## [SOURCE MATERIAL]
╭──

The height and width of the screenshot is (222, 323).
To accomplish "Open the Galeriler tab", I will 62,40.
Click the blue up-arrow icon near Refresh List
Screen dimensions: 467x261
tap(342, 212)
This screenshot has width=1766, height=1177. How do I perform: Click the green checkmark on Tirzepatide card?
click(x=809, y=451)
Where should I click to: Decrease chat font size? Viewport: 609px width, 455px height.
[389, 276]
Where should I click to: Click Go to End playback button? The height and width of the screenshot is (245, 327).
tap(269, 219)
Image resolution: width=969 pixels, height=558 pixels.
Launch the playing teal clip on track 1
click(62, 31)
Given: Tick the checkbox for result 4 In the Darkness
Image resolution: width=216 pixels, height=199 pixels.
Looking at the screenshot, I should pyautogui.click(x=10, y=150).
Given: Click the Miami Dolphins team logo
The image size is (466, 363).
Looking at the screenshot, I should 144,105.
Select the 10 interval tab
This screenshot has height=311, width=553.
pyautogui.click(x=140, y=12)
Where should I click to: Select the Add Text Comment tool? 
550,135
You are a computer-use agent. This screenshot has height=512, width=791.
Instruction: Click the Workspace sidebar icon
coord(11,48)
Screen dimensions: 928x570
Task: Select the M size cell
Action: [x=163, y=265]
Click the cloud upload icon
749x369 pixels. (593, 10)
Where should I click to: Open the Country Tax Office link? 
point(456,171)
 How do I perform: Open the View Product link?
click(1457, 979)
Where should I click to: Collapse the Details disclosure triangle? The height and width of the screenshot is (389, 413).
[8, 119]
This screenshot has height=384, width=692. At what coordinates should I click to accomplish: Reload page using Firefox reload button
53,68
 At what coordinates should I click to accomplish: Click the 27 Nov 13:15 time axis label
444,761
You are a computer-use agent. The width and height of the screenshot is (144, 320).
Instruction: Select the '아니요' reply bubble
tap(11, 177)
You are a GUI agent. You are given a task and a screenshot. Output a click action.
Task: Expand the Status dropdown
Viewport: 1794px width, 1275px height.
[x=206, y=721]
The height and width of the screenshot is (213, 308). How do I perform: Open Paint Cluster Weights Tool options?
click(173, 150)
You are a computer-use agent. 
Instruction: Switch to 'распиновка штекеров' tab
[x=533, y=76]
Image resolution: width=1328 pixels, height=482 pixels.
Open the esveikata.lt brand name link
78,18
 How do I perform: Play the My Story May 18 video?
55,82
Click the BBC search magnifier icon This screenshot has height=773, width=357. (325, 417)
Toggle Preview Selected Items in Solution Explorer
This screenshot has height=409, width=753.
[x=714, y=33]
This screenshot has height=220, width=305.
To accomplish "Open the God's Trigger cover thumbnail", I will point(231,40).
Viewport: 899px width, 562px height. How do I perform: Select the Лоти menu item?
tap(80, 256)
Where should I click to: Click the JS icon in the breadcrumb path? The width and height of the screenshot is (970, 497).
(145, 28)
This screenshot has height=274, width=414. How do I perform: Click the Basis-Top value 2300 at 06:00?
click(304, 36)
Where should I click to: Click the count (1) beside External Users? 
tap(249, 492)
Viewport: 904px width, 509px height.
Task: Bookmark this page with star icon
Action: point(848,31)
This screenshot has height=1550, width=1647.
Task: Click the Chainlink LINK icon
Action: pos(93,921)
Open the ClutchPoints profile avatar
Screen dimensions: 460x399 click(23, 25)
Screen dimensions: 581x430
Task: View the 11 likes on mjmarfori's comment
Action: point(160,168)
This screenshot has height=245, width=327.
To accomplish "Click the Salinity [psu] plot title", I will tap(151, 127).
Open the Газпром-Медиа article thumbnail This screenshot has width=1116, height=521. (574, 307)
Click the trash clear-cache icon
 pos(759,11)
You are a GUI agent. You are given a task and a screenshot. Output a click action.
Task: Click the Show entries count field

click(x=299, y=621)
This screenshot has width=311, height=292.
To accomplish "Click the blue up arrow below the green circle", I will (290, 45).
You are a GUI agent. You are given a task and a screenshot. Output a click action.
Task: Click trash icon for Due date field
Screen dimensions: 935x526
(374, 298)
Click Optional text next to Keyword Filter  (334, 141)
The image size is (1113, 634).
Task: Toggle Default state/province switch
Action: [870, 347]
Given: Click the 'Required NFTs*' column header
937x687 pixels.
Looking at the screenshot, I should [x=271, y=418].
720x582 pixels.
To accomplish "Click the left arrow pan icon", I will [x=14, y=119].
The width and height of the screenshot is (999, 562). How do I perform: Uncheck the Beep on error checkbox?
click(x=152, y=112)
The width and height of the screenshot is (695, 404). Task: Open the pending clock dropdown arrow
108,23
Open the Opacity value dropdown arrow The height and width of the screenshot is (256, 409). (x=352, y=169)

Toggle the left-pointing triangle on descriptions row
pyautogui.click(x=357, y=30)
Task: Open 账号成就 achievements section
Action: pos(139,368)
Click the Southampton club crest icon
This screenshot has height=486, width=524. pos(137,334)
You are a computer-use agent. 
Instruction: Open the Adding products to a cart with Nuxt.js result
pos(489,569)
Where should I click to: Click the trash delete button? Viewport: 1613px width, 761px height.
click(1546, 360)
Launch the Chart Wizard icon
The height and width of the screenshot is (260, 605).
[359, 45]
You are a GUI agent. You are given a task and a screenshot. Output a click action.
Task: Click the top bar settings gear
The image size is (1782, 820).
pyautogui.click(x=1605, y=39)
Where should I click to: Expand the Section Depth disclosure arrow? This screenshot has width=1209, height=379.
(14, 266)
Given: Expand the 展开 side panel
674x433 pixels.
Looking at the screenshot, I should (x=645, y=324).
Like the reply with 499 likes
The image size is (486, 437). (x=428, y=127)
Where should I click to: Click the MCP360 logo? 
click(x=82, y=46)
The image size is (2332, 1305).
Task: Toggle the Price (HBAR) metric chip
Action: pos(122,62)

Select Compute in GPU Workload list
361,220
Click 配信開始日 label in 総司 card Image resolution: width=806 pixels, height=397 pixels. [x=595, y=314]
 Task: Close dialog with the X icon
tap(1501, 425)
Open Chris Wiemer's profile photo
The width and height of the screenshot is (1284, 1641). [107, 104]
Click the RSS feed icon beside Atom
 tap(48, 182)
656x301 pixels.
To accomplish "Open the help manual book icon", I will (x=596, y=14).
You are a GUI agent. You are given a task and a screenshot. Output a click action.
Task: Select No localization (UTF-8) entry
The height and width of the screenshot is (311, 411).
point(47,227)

╰──

Count the lines in the items above that contain the word "logo", matching case exactly, and reply with only that number.

2